NarkedPuffin · 27/05/2012 16:57

Yawn.

I pay high tax. DH pays high tax. Society functions because decent people pay tax - multi millionaires/Tory cabinet members often don't.

I like goats.

D0oinMeCleanin · 27/05/2012 16:58

...Or you could consider my sister who has worked since was 15 years old until she was 25 years old when circumstances lead her to having to move and now she cannot find a job despite firing out about 25 applications per day.

The vast majority of people on benefits want to work but cannot find work. But don't let that stop you tarring them all with the same brush because of the few eejits who have no intentions of working.

KatieScarlett2833 · 27/05/2012 16:58

Clearly that is NOT what he tells the Jobcentre Wasabi.

If he did, he'd get NO money.

If he's not on JSA then he has other conditions which mean he doesn't have to be looking for work.

bumbleymummy · 27/05/2012 17:01

No one is saying they don't want to pay tax puffin...

manicbmc · 27/05/2012 17:03

Bumbley, you don't get the bit about how there would be less in the coffers do you?

How would you propose less money coming in would fund the NHS and state education?

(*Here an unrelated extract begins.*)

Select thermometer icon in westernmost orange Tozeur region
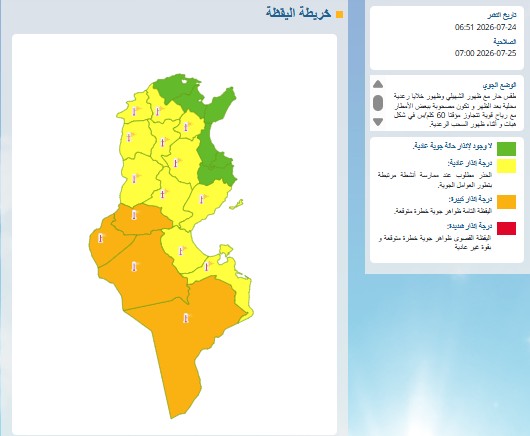The width and height of the screenshot is (530, 436). [100, 238]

Or do we not deserve those things?

D0oinMeCleanin · 27/05/2012 17:06

Not mention funding the benefits bill which is rising because of rising unemployment figures and lack of vacant jobs.

I for one, would worry about what would happen to those lower down the chain than myself, if the tax were to be cut, because I am not arrogant enough to believe that it will never me or mine one day, that needs that help.

KatieScarlett2833 · 27/05/2012 17:06

What would you cut out bumbley

WasabiTillyMinto · 27/05/2012 17:06

katie - yes showing how lax the current system is how it can be a lifestyle choice.